# Is Nim a (strong) positional game?

A positional game is a kind of a combinatorial game described by:

• $$X$$ a finite set of elements. (Often $$X$$ is called the board and its elements are called positions.)
• $$F$$ a family of subsets of $$X$$. (These subsets are usually called the winning-sets.)
• A criterion for winning the game.

For $$n$$-pile Nim, wouldn't $$X$$ be the union of disjoint posets, e.g. $$\{(1,2,...,k_1), (1,2,...,k_2),..., (1,2,...,k_n)\}$$? Then a move consists of choosing a point in one of the posets and removing that point and everything above it in said poset.

Then $$F$$ would be $$\{\{{(1,2,...,j),(),()}\}, \{{(),(1,2,...,j),()}\}, \{{(),(),(1,2,...,j)}\}\}$$

And the winning criterion is being the first one to "receive" a position in $$F$$?

This seems right to me, but it appears that player two can have a winning strategy, which contradicts the notion of Nim being strong positional.

No.

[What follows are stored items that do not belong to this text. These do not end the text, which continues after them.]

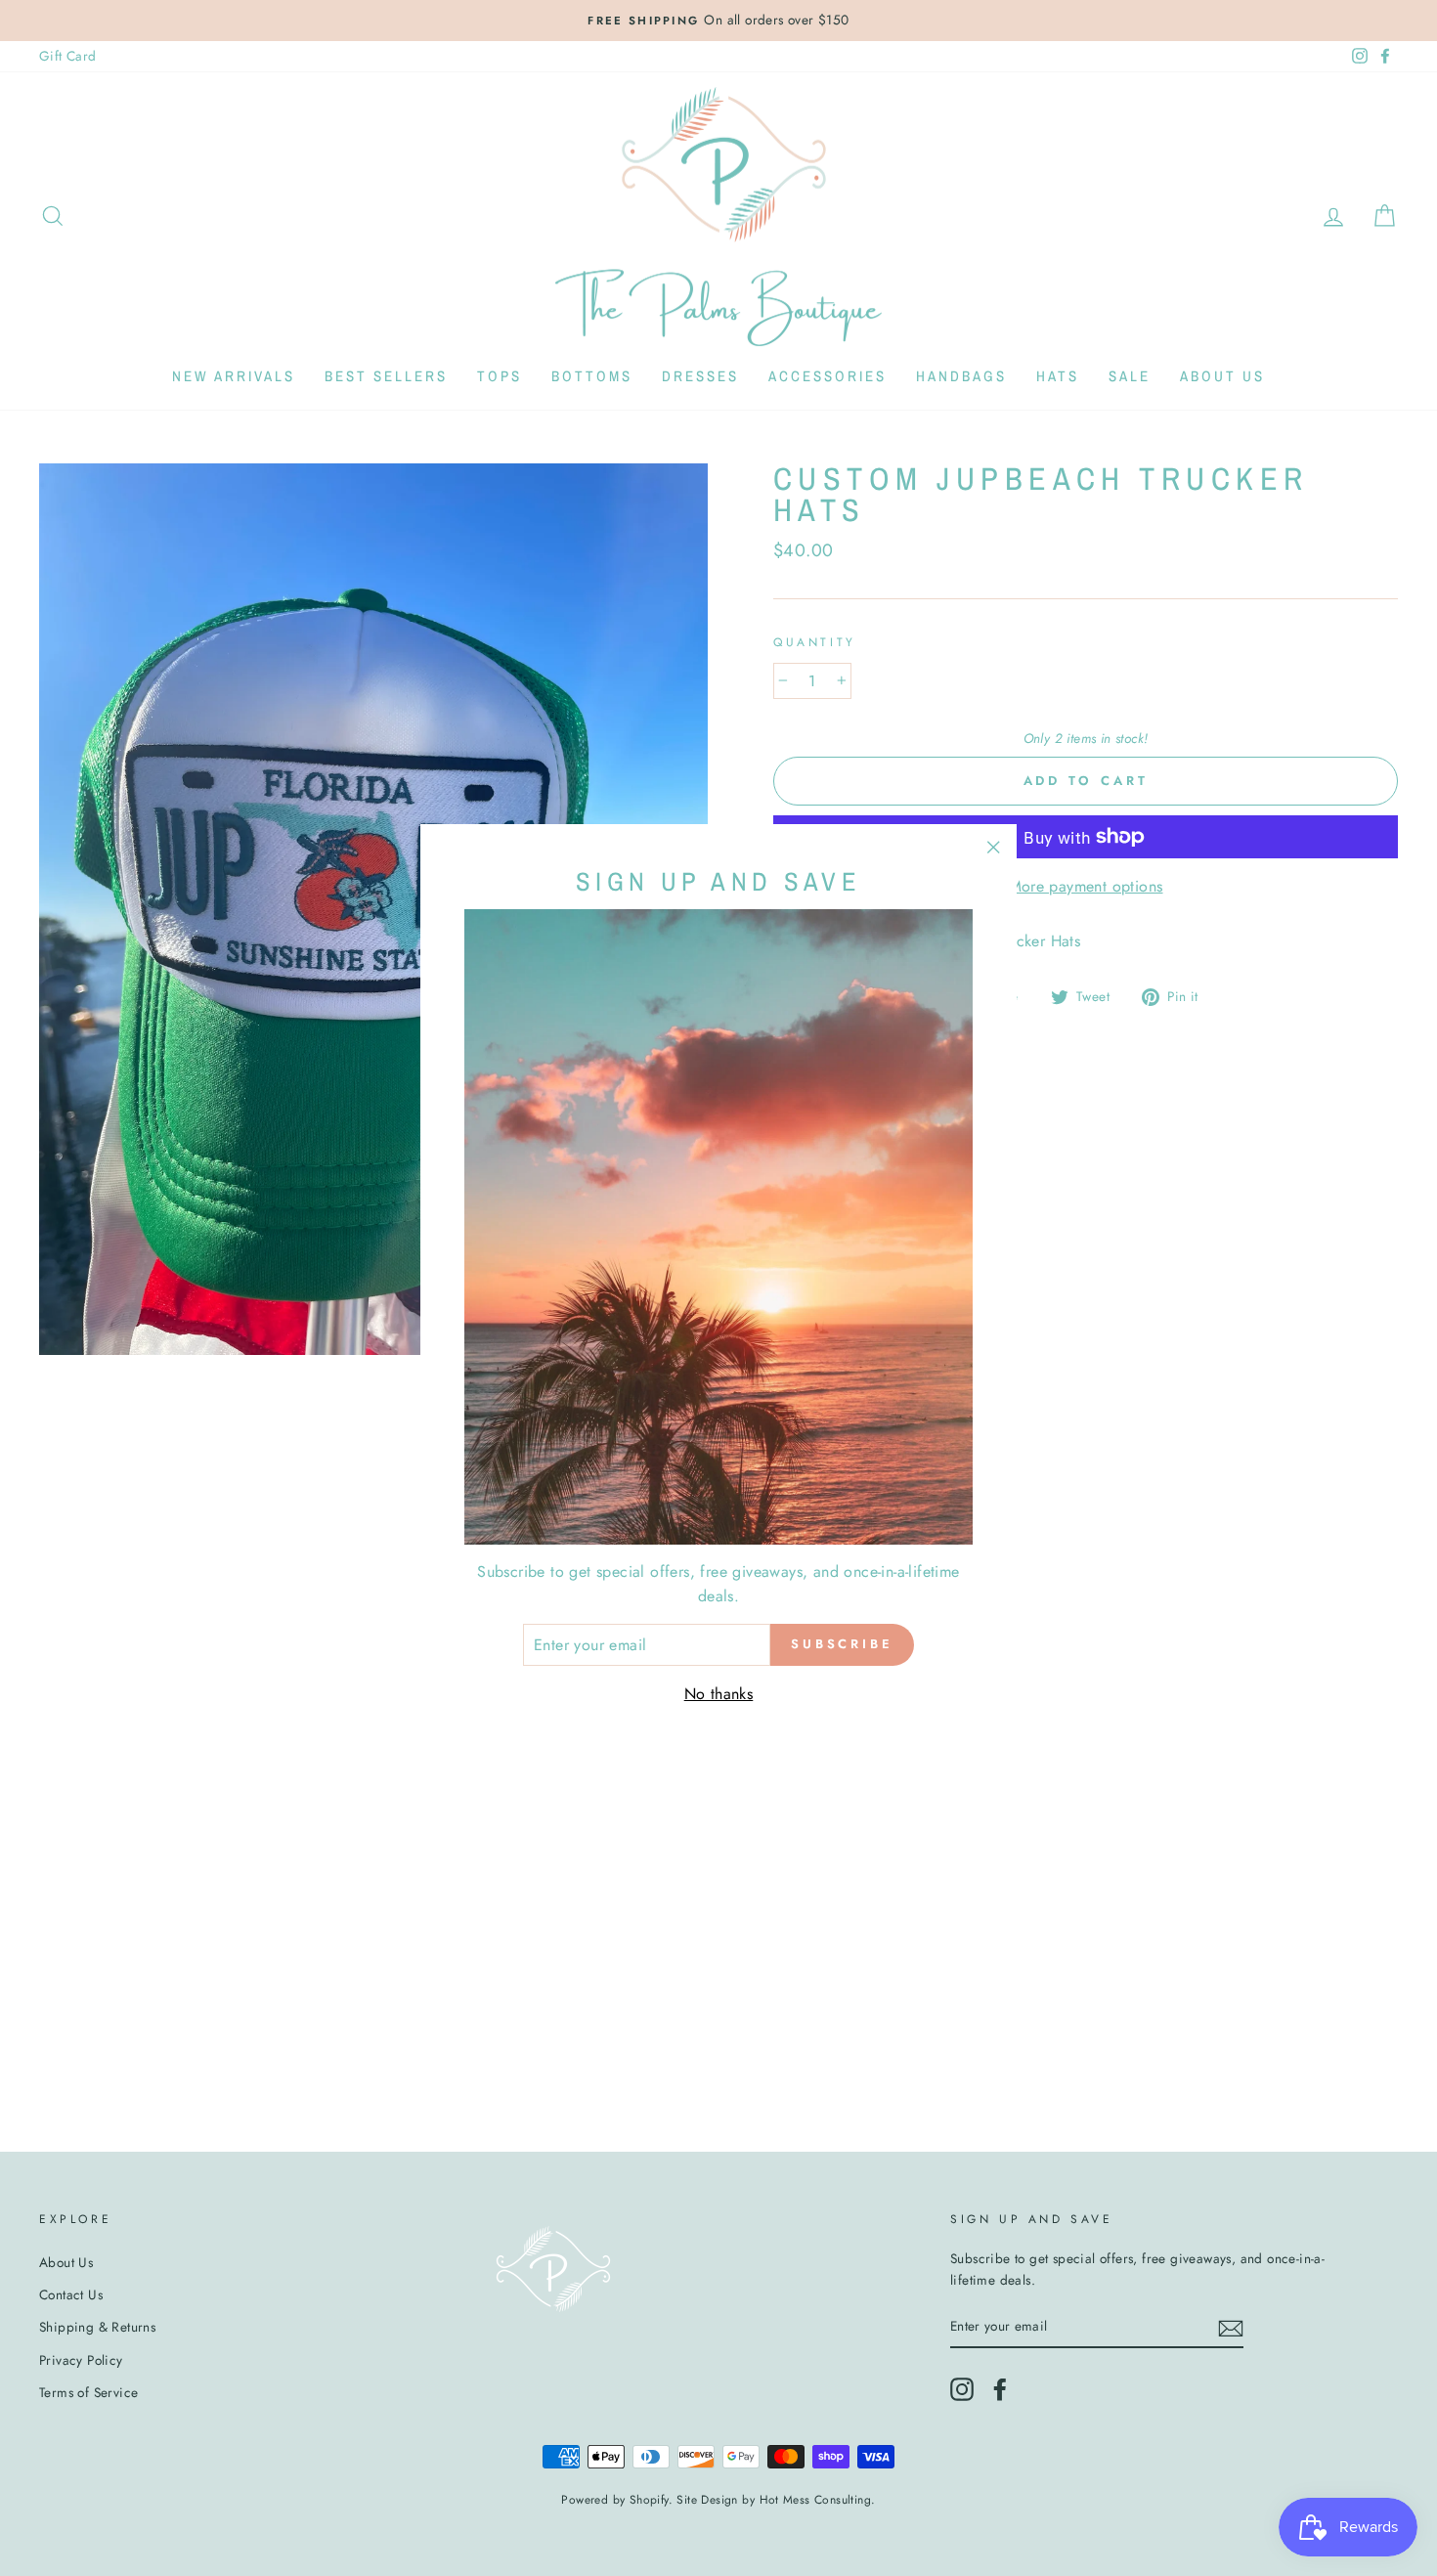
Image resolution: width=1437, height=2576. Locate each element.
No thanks (719, 1693)
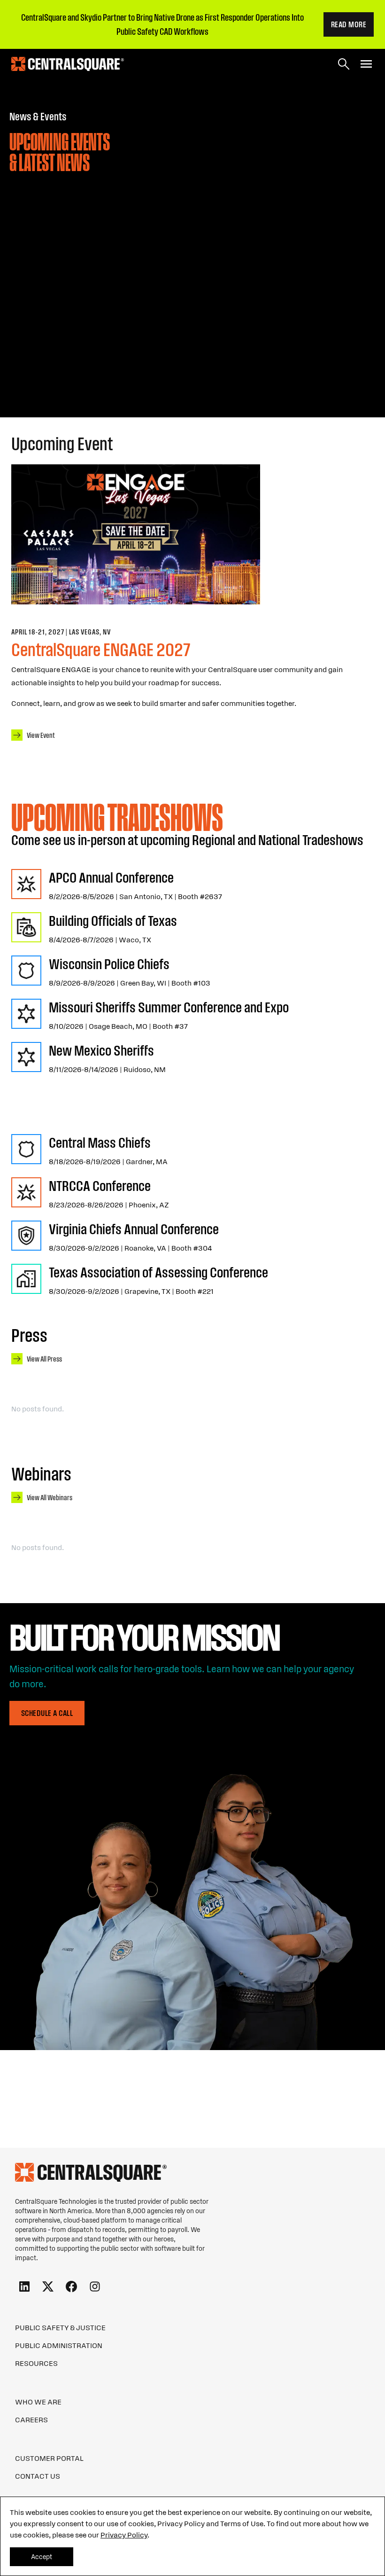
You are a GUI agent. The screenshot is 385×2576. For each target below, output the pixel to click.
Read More (349, 24)
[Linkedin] (24, 2287)
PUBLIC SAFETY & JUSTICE (60, 2327)
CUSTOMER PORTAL (49, 2458)
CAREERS (31, 2419)
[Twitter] (47, 2287)
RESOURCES (36, 2363)
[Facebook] (71, 2287)
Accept (41, 2556)
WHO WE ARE (38, 2401)
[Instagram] (94, 2287)
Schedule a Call (47, 1713)
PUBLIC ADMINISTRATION (58, 2345)
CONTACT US (37, 2476)
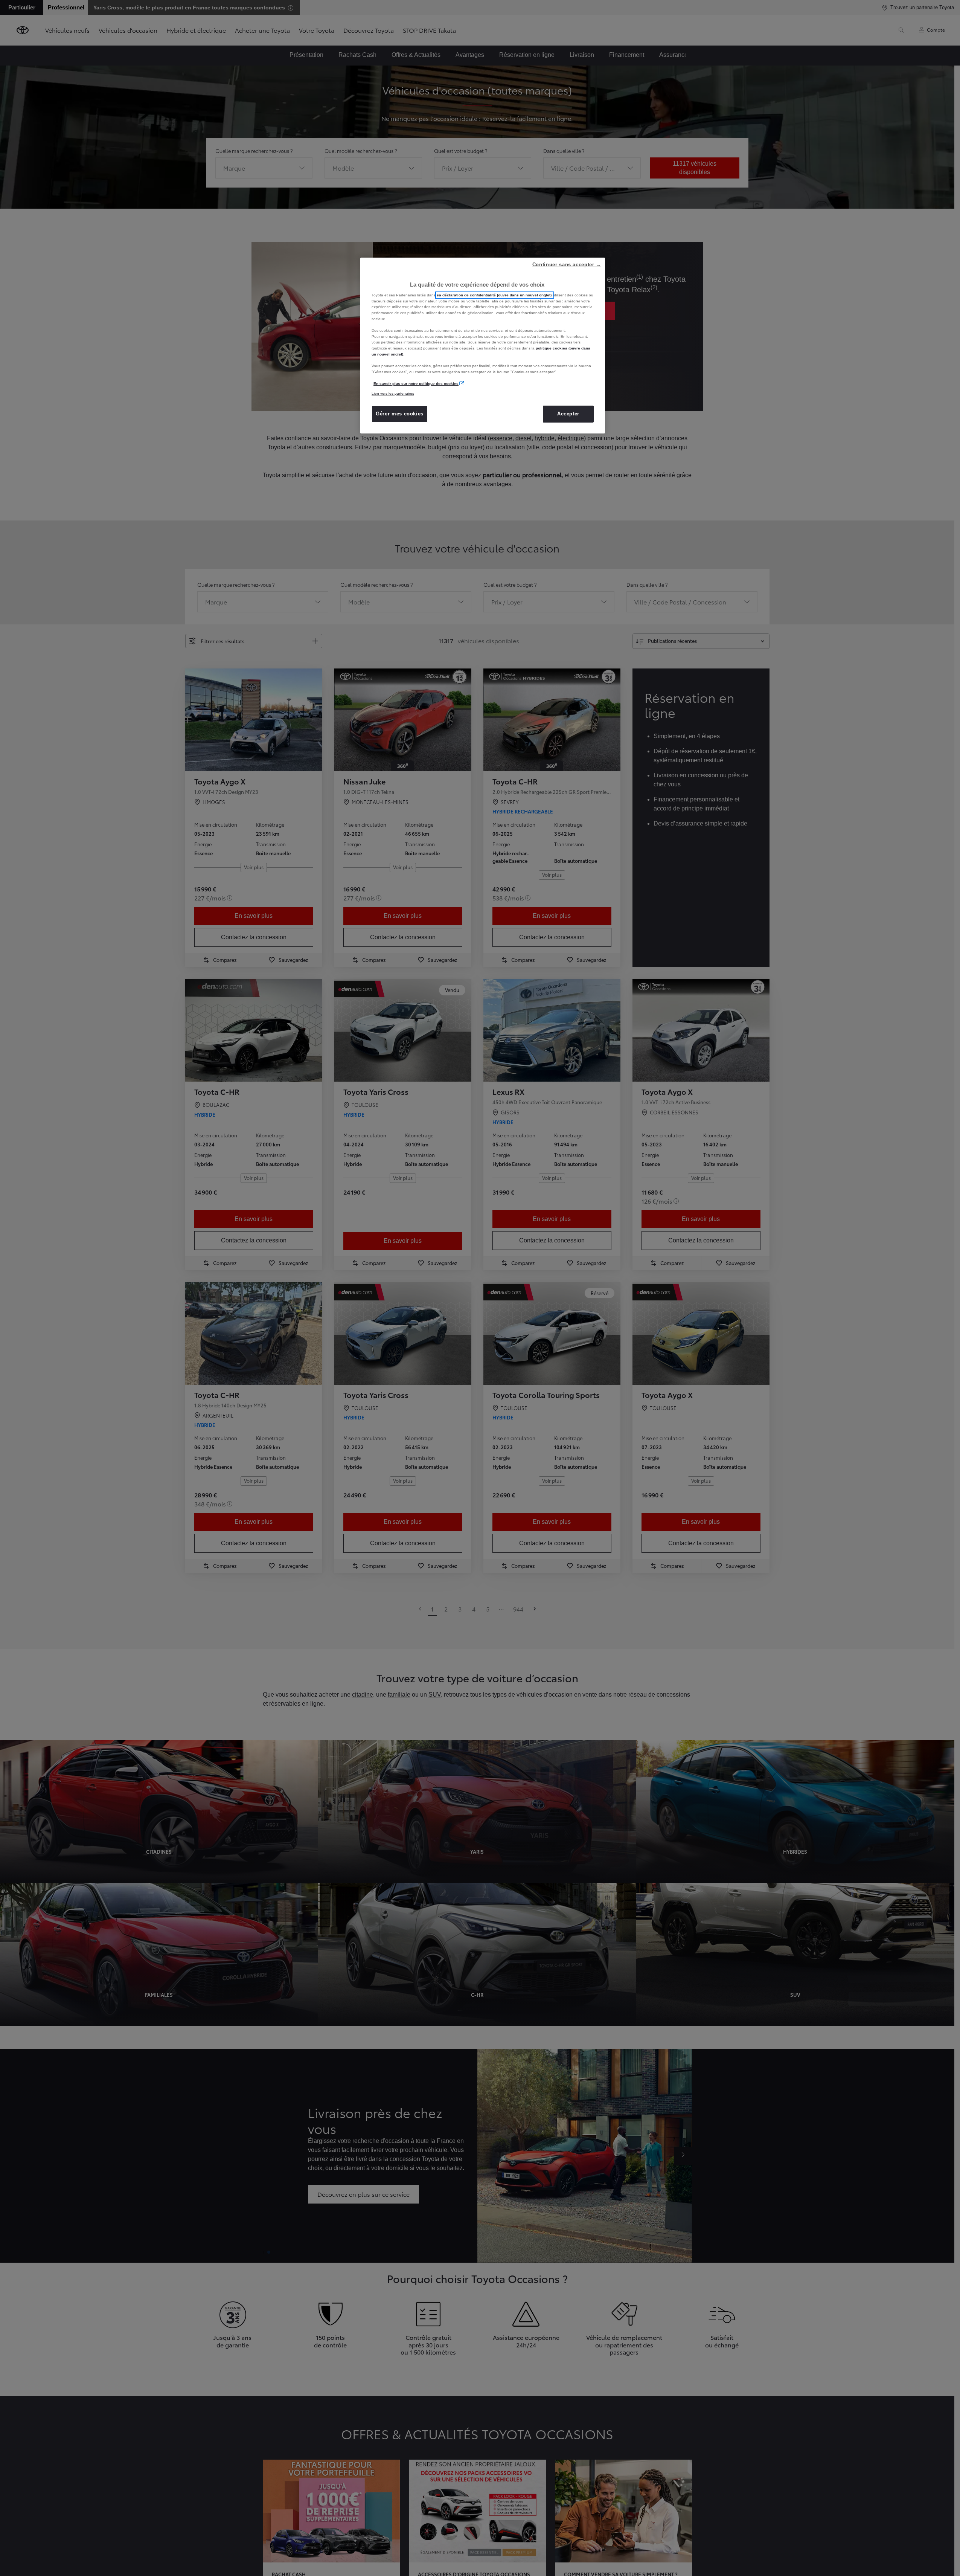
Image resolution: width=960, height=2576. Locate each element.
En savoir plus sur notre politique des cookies (416, 384)
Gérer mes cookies (400, 414)
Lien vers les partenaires (393, 393)
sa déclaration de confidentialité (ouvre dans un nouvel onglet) (495, 295)
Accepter (568, 414)
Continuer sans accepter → (566, 264)
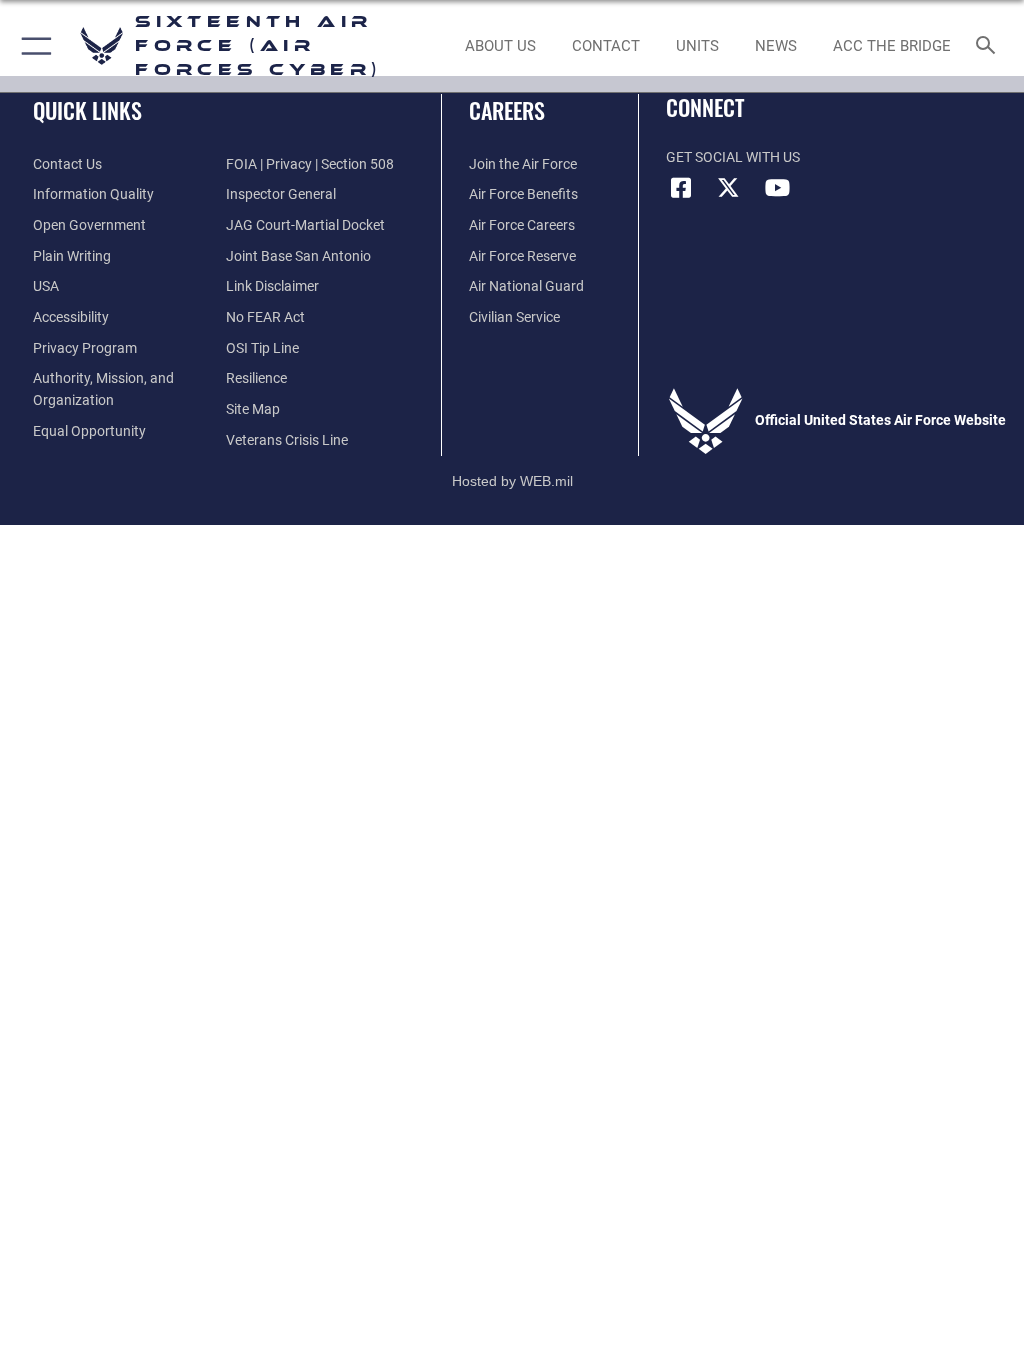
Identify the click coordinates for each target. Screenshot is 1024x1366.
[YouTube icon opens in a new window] (777, 188)
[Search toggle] (989, 46)
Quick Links (87, 110)
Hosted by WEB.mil (512, 481)
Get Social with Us (733, 157)
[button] (32, 46)
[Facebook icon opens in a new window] (681, 188)
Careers (507, 110)
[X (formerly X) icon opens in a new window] (729, 188)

For a positional game, the legal moves are to take any element of $$X$$ which hasn't already been taken. In this setting of Nim, taking an element of one of the posets can mean that several other elements of $$X$$ stop being legal moves.
Also, I don't think your $$F$$ makes sense. $$F$$ should be the sets such that if you can take all of one set in $$F$$, you win the game. That's not what you have (your $$F$$ would mean that the winner is the first to take the last $$j$$ elements of one of the posets).